What you have to do. Revise the rows from the line with "You are a computer-use" up to and including the line with "(x=469, y=90)", changing "checkbox" to "check box" and leaving everything else as it is.

Provided records.

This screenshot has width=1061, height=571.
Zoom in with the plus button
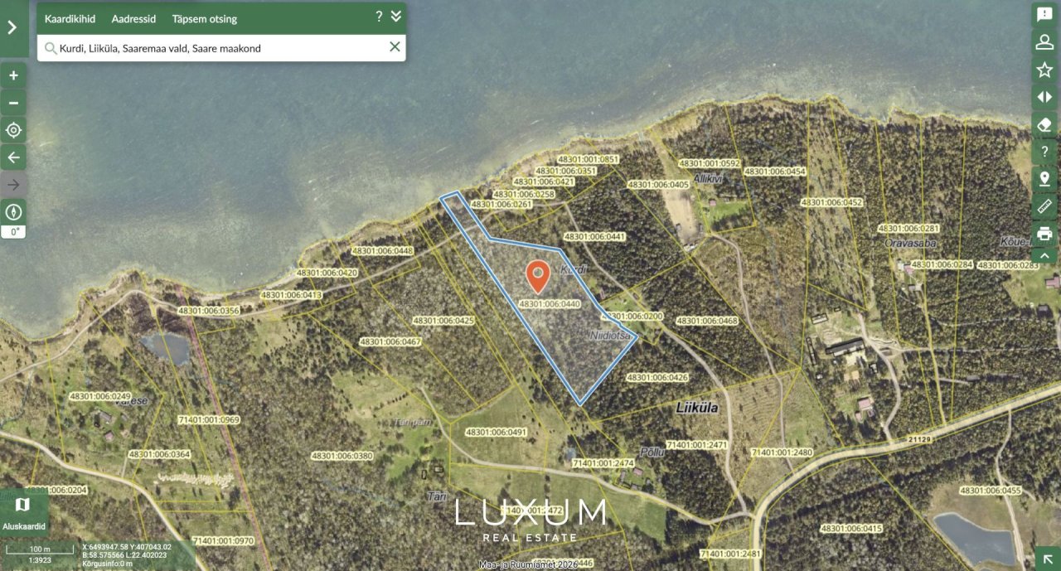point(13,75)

==

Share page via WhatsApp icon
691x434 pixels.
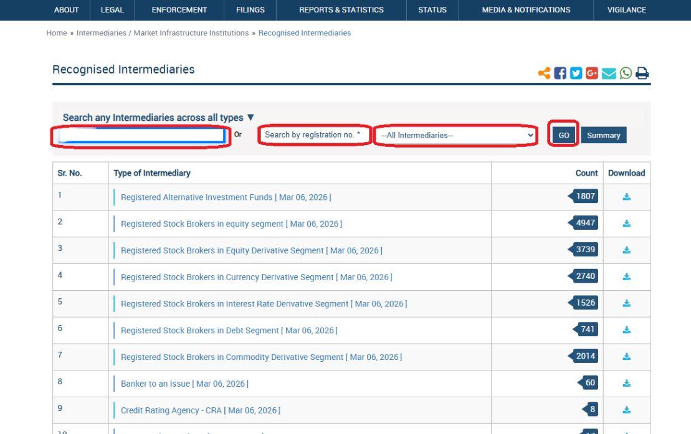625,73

* * *

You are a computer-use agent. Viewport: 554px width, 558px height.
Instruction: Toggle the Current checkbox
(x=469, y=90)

Solution to this exercise.
You are a computer-use agent. Viewport: 554px width, 558px height.
Instruction: Toggle the Current check box
(x=469, y=90)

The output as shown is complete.